When it rains, drainage is fast as there is virtually no garbage in the gutters. Even the rainwater looks safe. Very unlike the rainwater in Manila where it looks like stepping on a puddle would lead to Leptospirosis. I’m sorry if this is turning into a Manila roast, but it’s the only comparison I can make.
Last but definitely not the least, Japan is just fun. It’s weird and out of this world. It’s hard for a fan like me to stop grinning the whole time I was there. They have all the culture of respect, but they don’t forget to have fun and their cities show it: Maid cafes beside office buildings with the police station nearby. There’s no end to the sights one can see in Japan.
The famous Shibuya crossing is entertaining to watch. In that short green light, foreigners do all their antics and the locals rush off to their daily chores. I can watch the crosswalk all day. Walking the streets of Shibuya and seeing all the interesting people was enjoyable on its own. Seeing the people in anime come to life is one of the highlights of my visit.
As an otaku, Akihabara is the place to be. At night, the billboards, posters, and signages are a feast for the eyes. The maids come out to entice customers and the streets are bustling with both foreigners and locals looking for a good time. And what a good time we had. Eating from a lot of restaurants, pushing buttons on their ordering machines. Japan is the best place to enjoy while feeling safe. There wasn’t a time where I felt unease during my stay. I know it’s not a good thing to be so careless, but in Japan it just seemed so easy to be.
On the flip side, there is a cost to Japan’s efficiency. And boy, is it costly. The standards of living are way higher than in Manila. It’s easy to convert the prices from Yen to Peso because you can get away with the rate of ¥2 = ₱1. And from that, you can immediately see how expensive things are. A bottle of water is ¥100. A bowl of ramen is around ¥800 to ¥1,000. A bento meal at a konbini (Japanese convenience store) can be anywhere from ¥400 to ¥600. And don’t even get me started on the transportation.

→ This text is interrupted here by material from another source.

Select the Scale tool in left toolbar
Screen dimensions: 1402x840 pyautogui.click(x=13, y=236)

A train ride to the next station is already more than ¥100! The good thing is that most of their prices are tax-free for foreigners and it’s all mostly in rounded off increments. Locals get an 8% tax added to their bill, which is equivalent to the 12% VAT in the Philippines.
It’s possible to minimize costs, but for a tourist, it wouldn’t be a good idea. You’re there for a short time, so experience as much as you can! For those looking for cheap places, there are ¥100 Stores like Daiso where one could get some essentials, but in terms of food, don’t be stingy. Japanese food is delicious and well worth the price. Most establishments cook the food in front of you so you get a different experience every time. Just don’t be dazzled by all the offerings at the konbini.

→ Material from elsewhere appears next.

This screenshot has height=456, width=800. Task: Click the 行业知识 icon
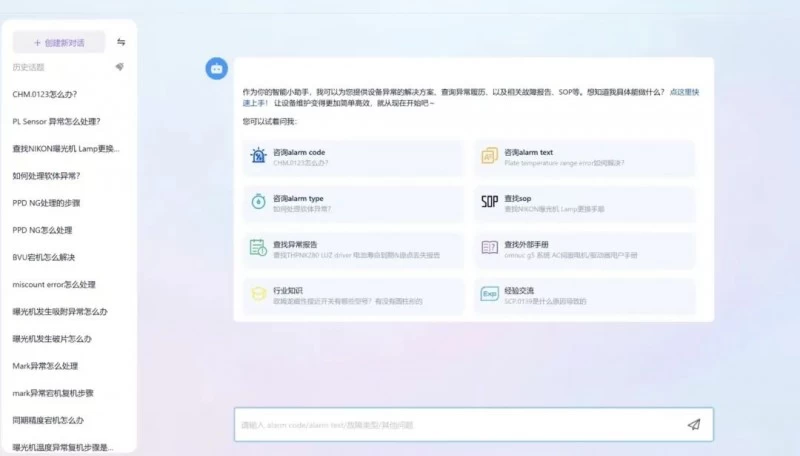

Accommodations and transportation will eat up the bulk of your budget so prepare accordingly. But even then, the comfort and speed of the transportation is worth the price. Buses and trains leave on the minute that is written, so be prepared accordingly. The promptness of the transportation is also something admirable and Filipino time will not work in Japan. Always prepare as early as possible because Japan is rarely late.
Cost is always the limiting factor, but saving up for Japan is worth the experience a hundred times over. Money can’t buy happiness, but it can fund a vacation to Japan which is the same thing.
There are so many things to see in Japan. If you’ve read up to this point, you can see how much I’ve fallen in love with the country. And that’s just in the span of 4 days.
I am thankful to have had the chance to visit this place and I can’t wait to be back. I can’t wait to explore more of this amazing country. There is so much more to see and more values to discover, but I am pleased with what I’ve experienced so far.
Japan, thank you for the taste. See you again soon?